#### Exercise data ####
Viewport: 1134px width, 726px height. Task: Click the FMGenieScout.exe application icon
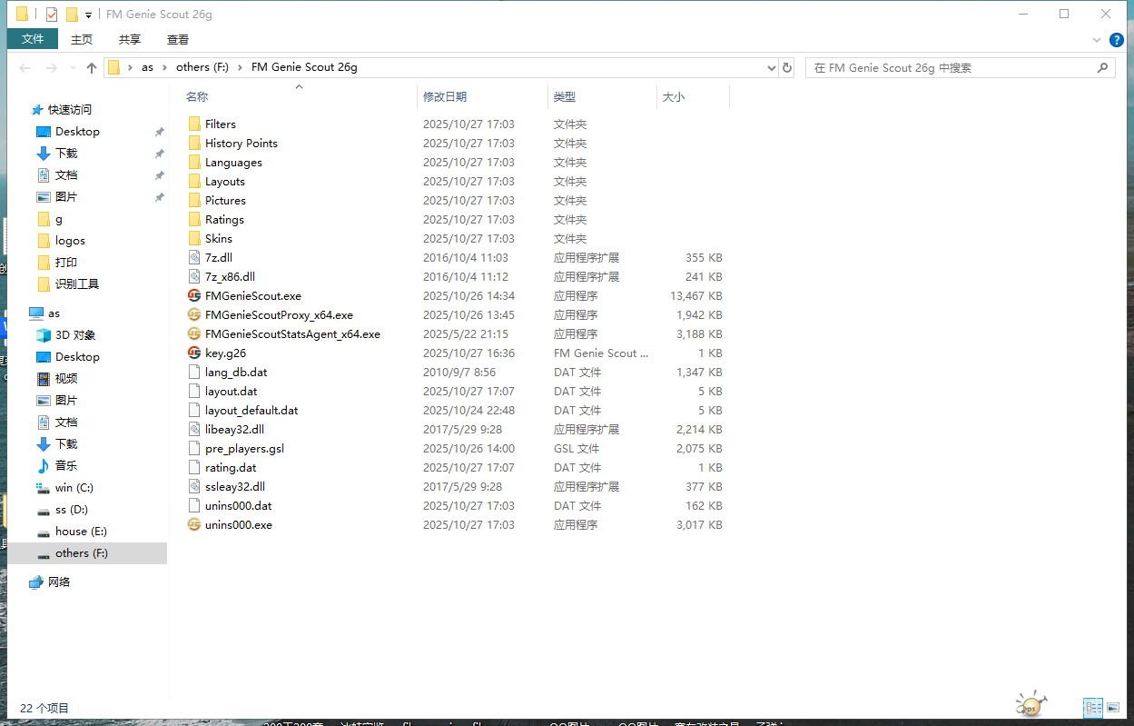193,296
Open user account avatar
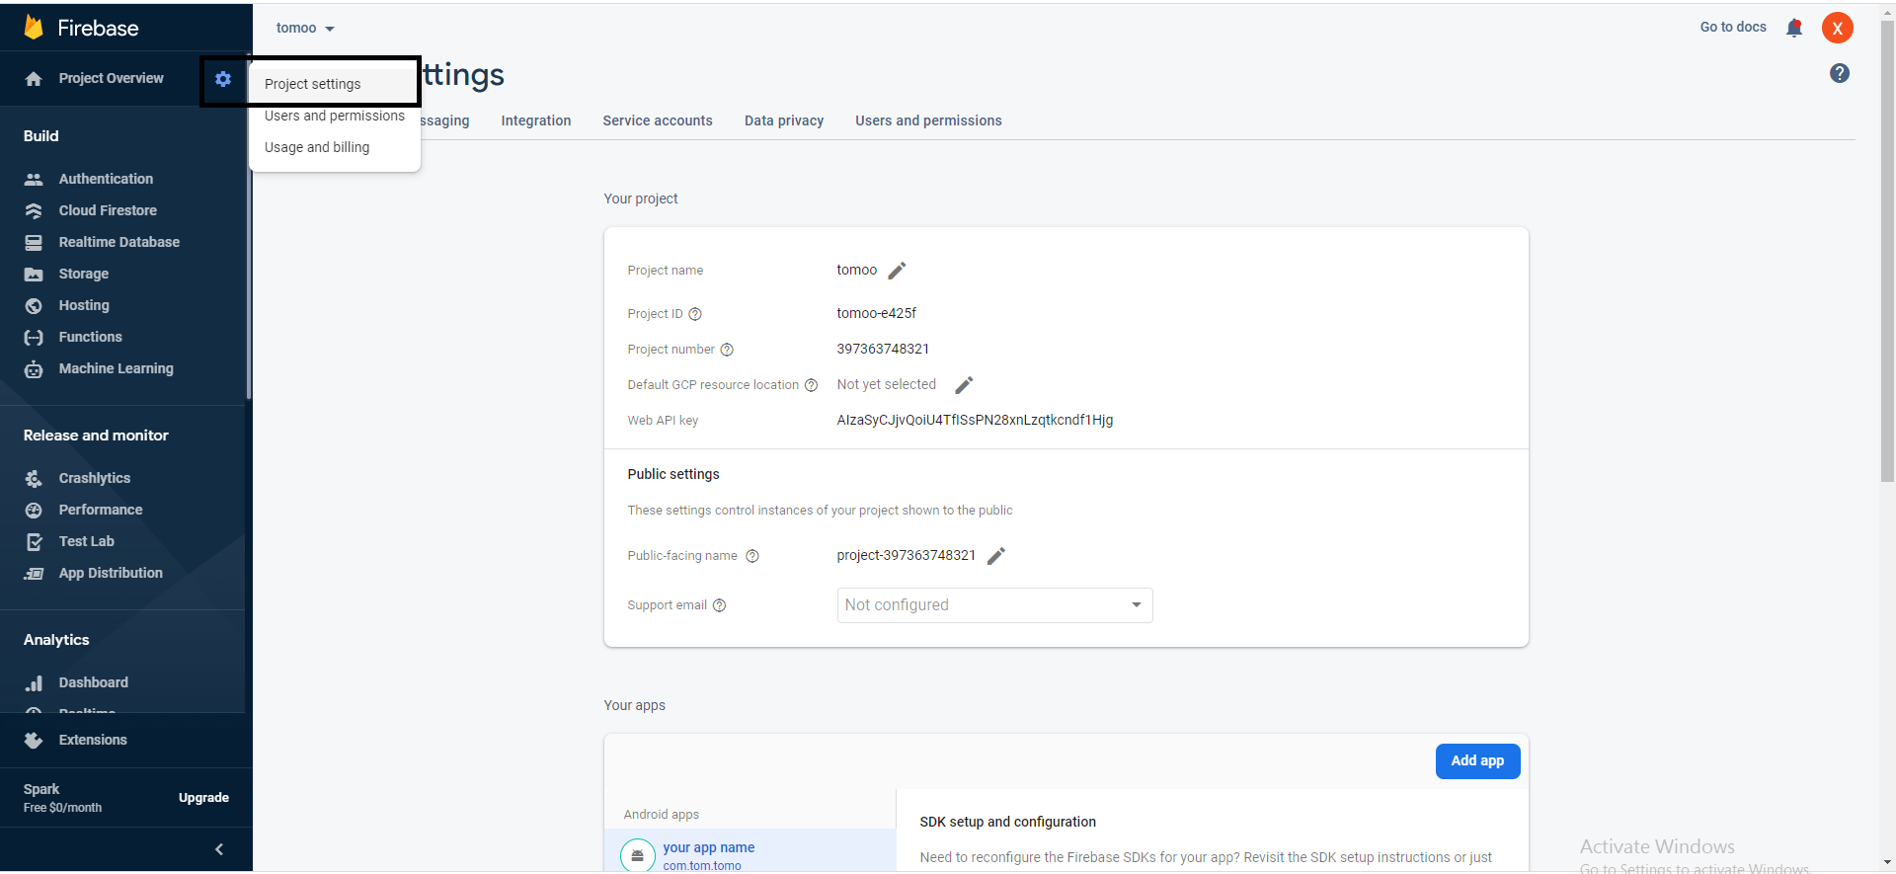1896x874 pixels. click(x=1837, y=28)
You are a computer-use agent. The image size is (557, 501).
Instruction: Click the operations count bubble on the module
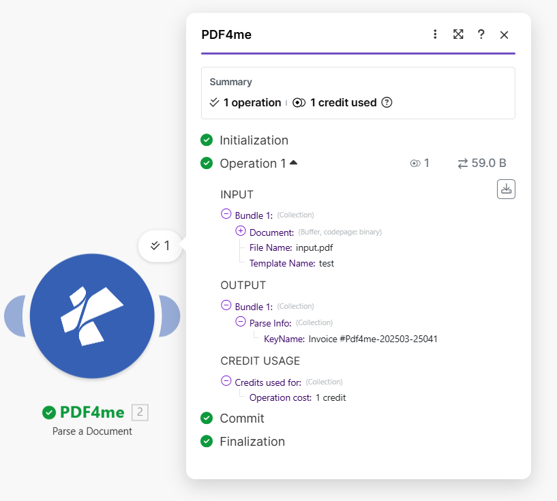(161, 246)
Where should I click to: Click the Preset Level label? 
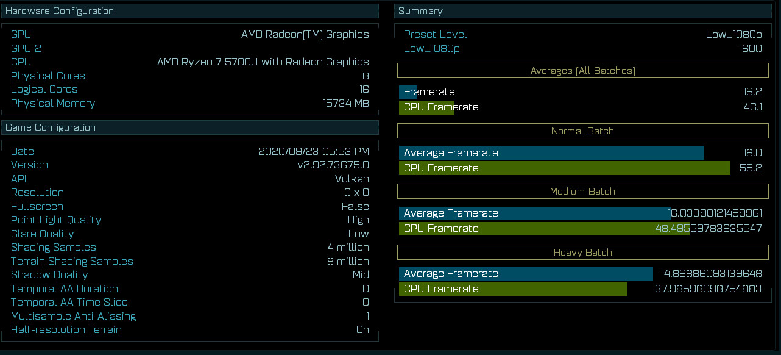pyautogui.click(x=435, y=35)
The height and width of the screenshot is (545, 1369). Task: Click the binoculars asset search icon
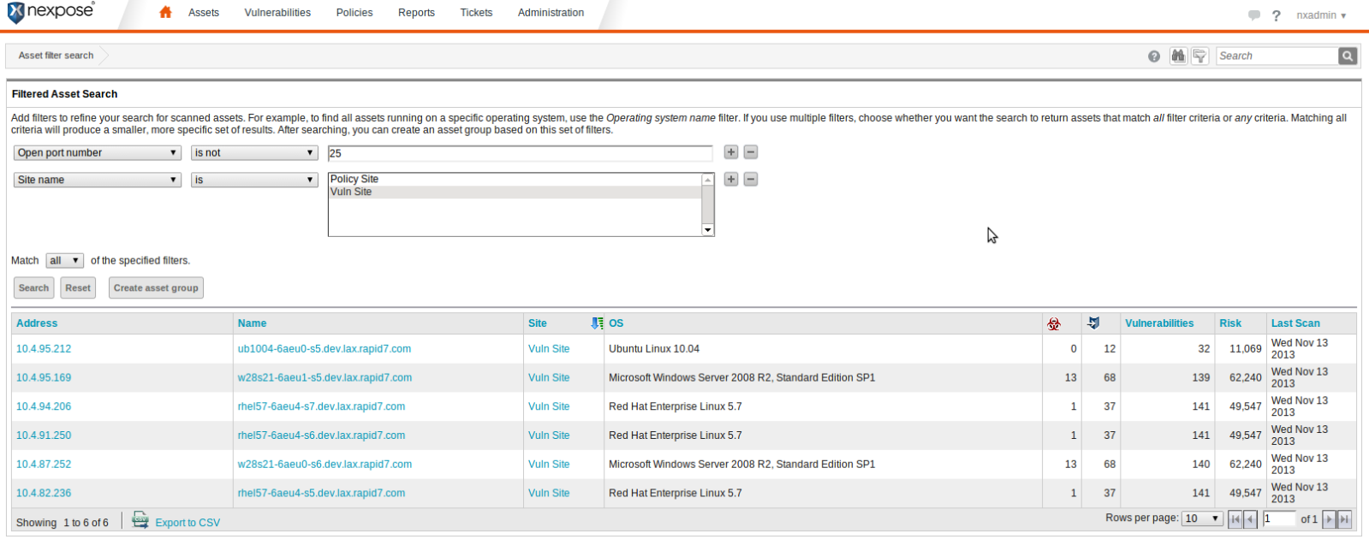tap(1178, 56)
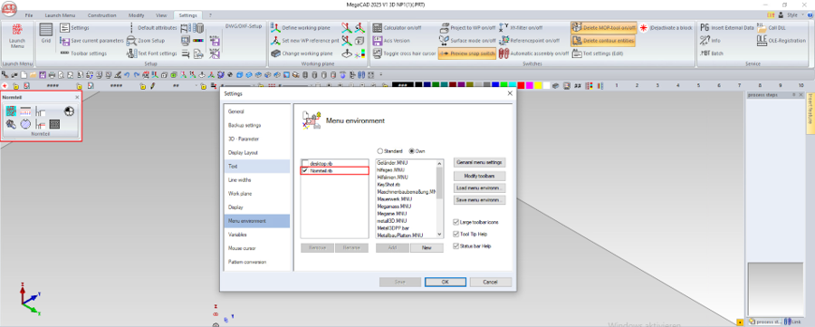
####
Hand back all the entries exactly, leaving out the pictures.

**Response for this exercise:**
Viewport: 1134px width, 726px height. Task: Click the FMGenieScout.exe application icon
193,296
Open user account avatar
1896x874 pixels. click(x=1837, y=28)
You are a computer-use agent. The image size is (557, 501).
Instruction: Click the operations count bubble on the module
(161, 246)
Where should I click to: Click the Preset Level label? 
pyautogui.click(x=435, y=35)
The height and width of the screenshot is (545, 1369). Task: Click the binoculars asset search icon
tap(1178, 56)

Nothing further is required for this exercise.